■ Task details
Each record must be output exactly and in full.

(Data to examine)

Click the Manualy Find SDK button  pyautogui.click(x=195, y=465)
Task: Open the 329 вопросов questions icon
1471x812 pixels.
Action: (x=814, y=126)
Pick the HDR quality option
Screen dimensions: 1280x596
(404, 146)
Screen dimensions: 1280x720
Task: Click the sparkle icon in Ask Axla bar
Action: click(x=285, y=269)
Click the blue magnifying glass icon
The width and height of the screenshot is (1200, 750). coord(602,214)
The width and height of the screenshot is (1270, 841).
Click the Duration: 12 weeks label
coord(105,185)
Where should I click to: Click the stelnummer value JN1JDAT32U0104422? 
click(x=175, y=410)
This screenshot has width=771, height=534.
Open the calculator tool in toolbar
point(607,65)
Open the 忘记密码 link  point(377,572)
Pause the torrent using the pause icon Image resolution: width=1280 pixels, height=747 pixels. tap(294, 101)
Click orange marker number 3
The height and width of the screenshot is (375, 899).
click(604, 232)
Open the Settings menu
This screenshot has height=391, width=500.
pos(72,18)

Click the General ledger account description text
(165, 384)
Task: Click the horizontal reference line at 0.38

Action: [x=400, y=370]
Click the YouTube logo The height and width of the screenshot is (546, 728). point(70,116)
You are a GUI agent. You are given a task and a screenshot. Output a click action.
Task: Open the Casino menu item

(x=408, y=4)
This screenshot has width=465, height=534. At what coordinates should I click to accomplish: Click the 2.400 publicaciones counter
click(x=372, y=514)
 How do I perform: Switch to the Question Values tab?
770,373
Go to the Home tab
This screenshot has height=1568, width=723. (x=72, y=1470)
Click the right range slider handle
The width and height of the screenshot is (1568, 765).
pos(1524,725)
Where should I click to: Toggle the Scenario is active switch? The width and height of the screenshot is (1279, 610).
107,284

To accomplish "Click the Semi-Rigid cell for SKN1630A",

(End Data to examine)

■ The answer
Click the Manualy Find SDK button  pyautogui.click(x=195, y=465)
Task: Open the 329 вопросов questions icon
1471x812 pixels.
Action: (x=814, y=126)
Pick the HDR quality option
Screen dimensions: 1280x596
(404, 146)
Screen dimensions: 1280x720
Task: Click the sparkle icon in Ask Axla bar
Action: click(x=285, y=269)
Click the blue magnifying glass icon
The width and height of the screenshot is (1200, 750). coord(602,214)
The width and height of the screenshot is (1270, 841).
Click the Duration: 12 weeks label
coord(105,185)
Where should I click to: Click the stelnummer value JN1JDAT32U0104422? 
click(x=175, y=410)
This screenshot has width=771, height=534.
Open the calculator tool in toolbar
point(607,65)
Open the 忘记密码 link  point(377,572)
Pause the torrent using the pause icon Image resolution: width=1280 pixels, height=747 pixels. tap(294, 101)
Click orange marker number 3
The height and width of the screenshot is (375, 899).
click(604, 232)
Open the Settings menu
This screenshot has height=391, width=500.
pos(72,18)

Click the General ledger account description text
(165, 384)
Task: Click the horizontal reference line at 0.38

Action: [x=400, y=370]
Click the YouTube logo The height and width of the screenshot is (546, 728). point(70,116)
You are a GUI agent. You are given a task and a screenshot. Output a click action.
Task: Open the Casino menu item

(x=408, y=4)
This screenshot has width=465, height=534. At what coordinates should I click to accomplish: Click the 2.400 publicaciones counter
click(x=372, y=514)
 How do I perform: Switch to the Question Values tab?
770,373
Go to the Home tab
This screenshot has height=1568, width=723. (x=72, y=1470)
Click the right range slider handle
The width and height of the screenshot is (1568, 765).
pos(1524,725)
Where should I click to: Toggle the Scenario is active switch? The width and height of the screenshot is (1279, 610).
107,284

To accomplish "Click the Semi-Rigid cell for SKN1630A",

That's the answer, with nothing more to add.